Digital Image Processing
Digital image processing is one of the most important engineering problems. I'll not describe its applications, since you can find them here. This framework may solve lots of kinds of image processing problems. Inclusion of image processing to the framework gives several advantages. For example, image processing may be applicable to determination of the 6D position of a 3D object by photos. Latest tasks require contours of 2D images of 3D shapes. The picture at the beginning of this article is such a contour obtained by image processing.
Lots of methods of image processing are based on the following principle. The color of an image pixel is the result of a calculation. The data-in of this calculation are the colors of a source image. There exist two types of processing. The first one is local, where the color of a pixel in the destination image depends on the corresponding color of one pixel in the source image only. In the second case, that of nonlocal processing, the color of a destination pixel depends on neighboring source pixels. Let' s consider these two types of processing.
The scheme of local processing is presented below:
This picture describes two images. Lady Rose is a source image and Lady Blue is the destination one. Other squares are math transformations. The ladies are presented below:
According to my software functionality, the result of the transformation does not only depend on the color of the pixels of the source image. It also depends on the coordinates of the pixels. So, the color of the faces and hands of both ladies are equal.
Nonlocal processing is more science-intensive than local. For example, it is used for face detection. I've used it for determination of the 6D position of a 3D object by photos. Now I'll present the Sobel gradient method. The scheme is presented below:
This scheme contains cascade transformations of images from Initial to Uncolored and then to Grad picture. These three pictures are presented below:
This section does not directly relate to image processing. Sometimes we need a 2D visualization of a physical phenomenon. Data processing of the framework enables us to do this. The picture below is a representation of one phenomenon related to optical fibers:
The true purpose of the framework is more the application of image processing to engineering tasks than pure image processing. Let us consider typical tasks in this area. Suppose that we have a dirty picture of a graph and we would like to build math dependency. This situation is presented in the following picture.
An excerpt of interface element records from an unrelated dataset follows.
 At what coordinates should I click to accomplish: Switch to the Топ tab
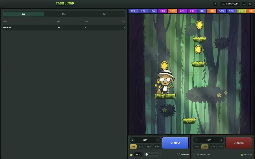104,14
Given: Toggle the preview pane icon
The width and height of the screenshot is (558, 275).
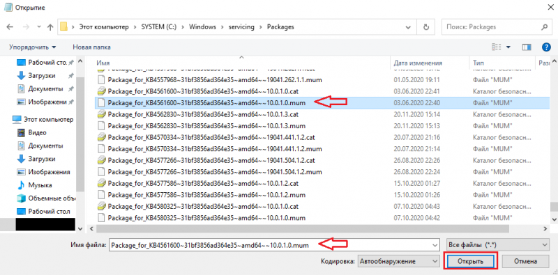Looking at the screenshot, I should pos(527,47).
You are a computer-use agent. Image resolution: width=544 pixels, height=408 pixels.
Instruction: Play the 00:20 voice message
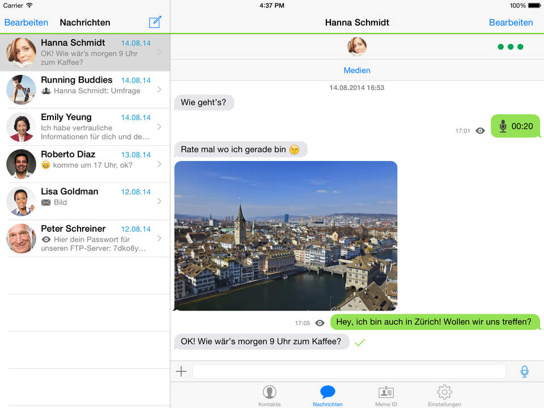coord(515,126)
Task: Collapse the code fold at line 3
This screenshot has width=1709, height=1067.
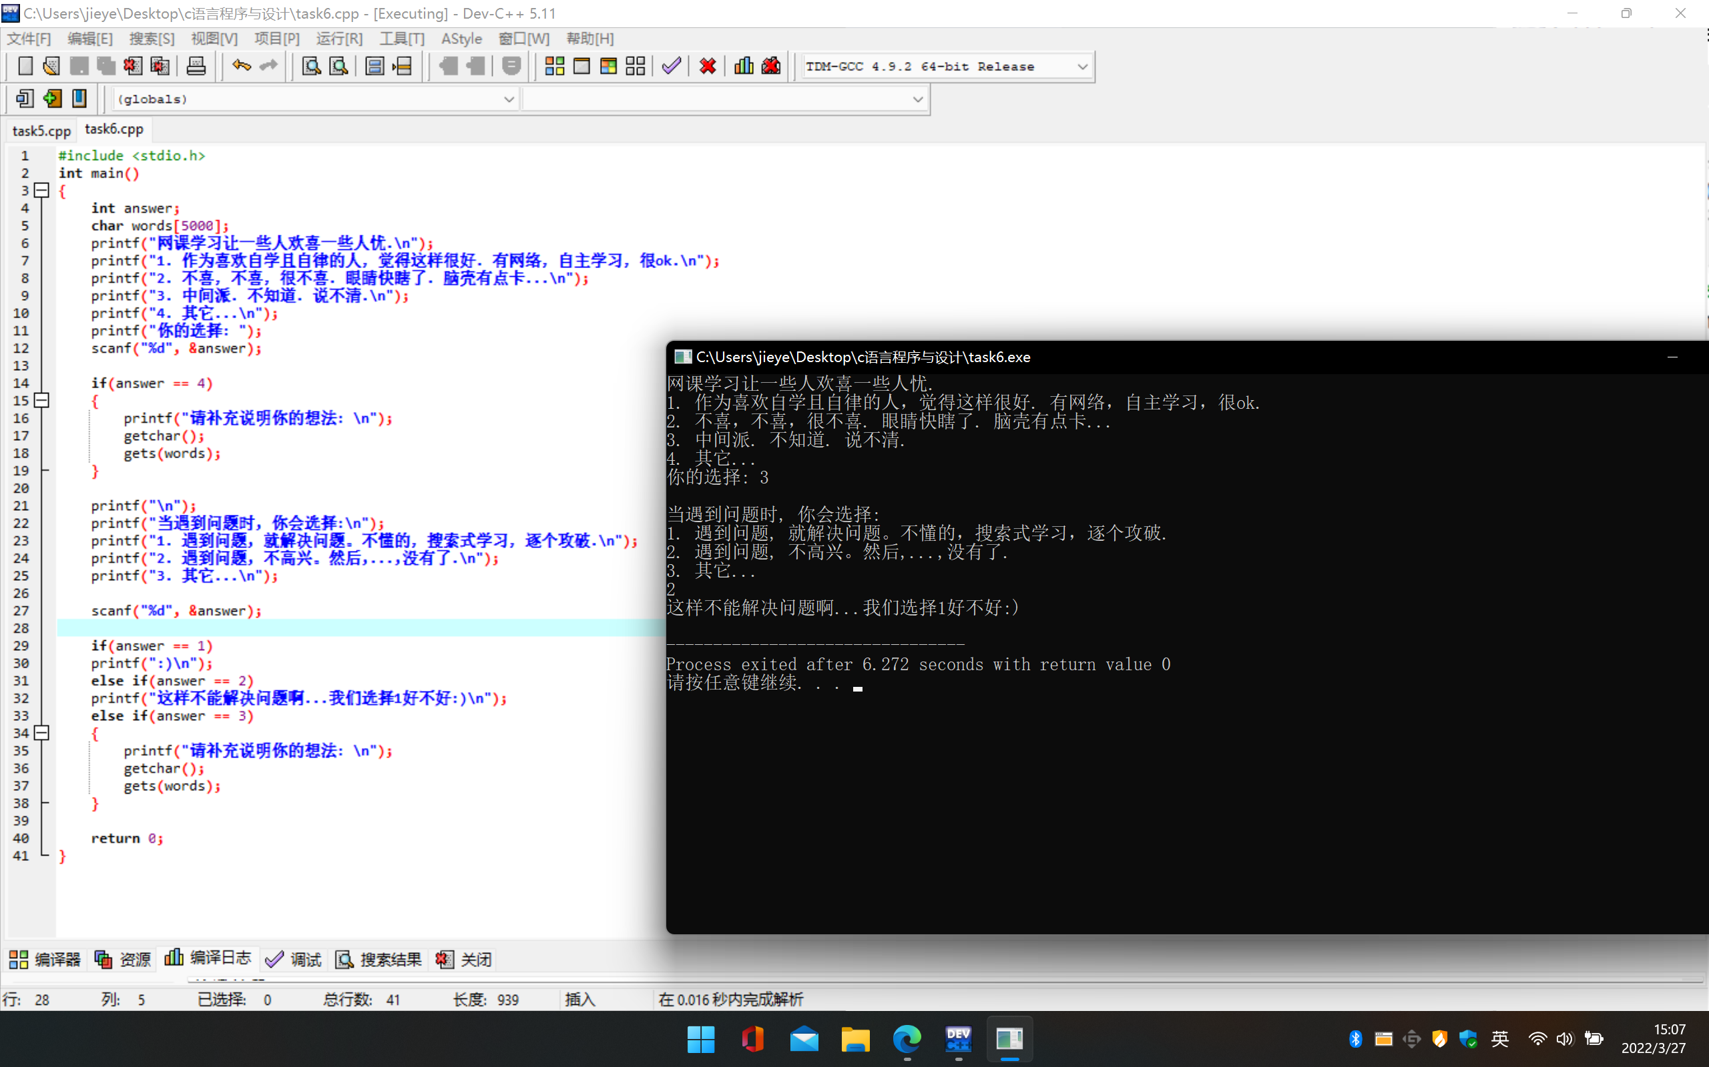Action: (x=42, y=190)
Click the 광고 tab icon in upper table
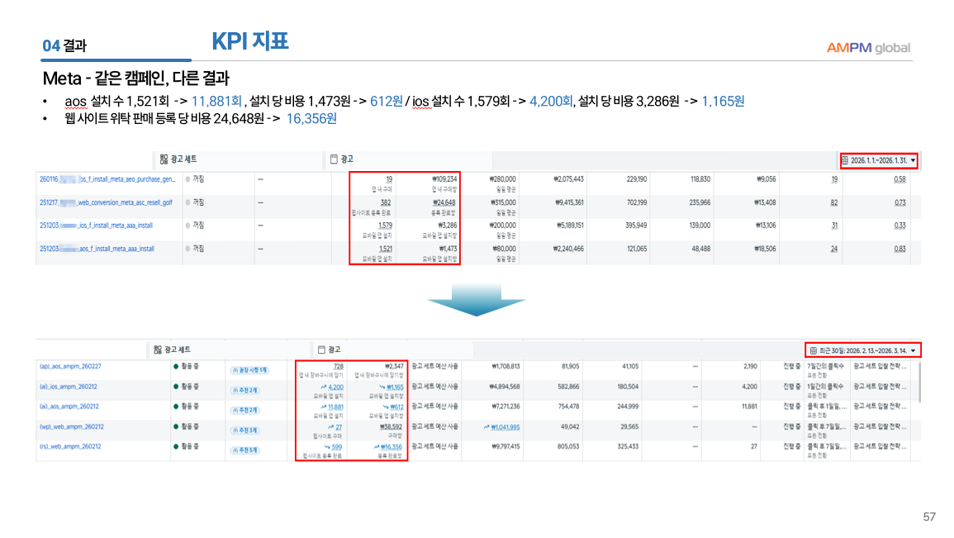The image size is (954, 538). pyautogui.click(x=334, y=159)
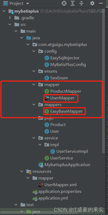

The Source picture is a bad image of math dependency. The Transform is a result of image transformation. The Selection component makes two selections from the Transform image. The first selection is a collection of black points in x-coordinates and the second one is a collection of y-coordinates. Using the regression (see Part 2) component Processor, we've processed these selections and obtained an approximation of the graph by a piecewise-linear function.
An example of an approximation graph by polynomials is presented in the following picture:
Let us consider a more complicated example. Suppose we have the following oscillogram photo:
We would like to obtain the math formulas of the sine graphs, but the photo is not ideal. Moreover, axes of coordinates are not strongly horizontal and vertical. First of all, local and nonlocal processing should been applied. The brief results are presented in the following picture:
Lots of processing was left outside this picture. At last, pure sine functions and frame lines were obtained:
Then, using vertical and horizontal lines, we can obtain math parameters of border parallelograms. After this work, we can obtain a true math model of sine functions. The definition of parallelogram and sine parameters have been performed by regression (see Part 2). The result is presented in the following picture:
We had supposed that both the width and height of the border parallelogram were equal to 1.
If we have several sets of photos of a 3D object, we can obtain its 6D position. In this example, this problem is solved in the following way. From the photos and virtual cameras, we obtain the contours of the object as it is presented on the following picture:
The red contour corresponds to the photo. Then we perform virtual 6D motion of the object to match contours to the 3D image. In result, we have a match that looks like this:
For solving this problem, we shall use the following combination of components:
The regression component (Part 2) has been used for resolving this problem.
True art has a single way. Sometimes I think that the code of good developers is my own. I was a student of the VDI Software Engineering Training Center and I could not distinguish my code from the code of other students. Similar situations arise in other branches of art. Any deformation of a Greek statue made it ugly, although this statue remains magnificent even when it left its hands. Any error of an excellent pianist is a shock for the audience. Recently, I read a book written by Gaius Julius Caesar and found that military art also has a single way. Public policy is also a kind of art. Errors of political figures lead to the shock of civilians. After many years of development, I've found that my framework has only a single way. I encountered errors along the way; however, I should inevitably correct these errors.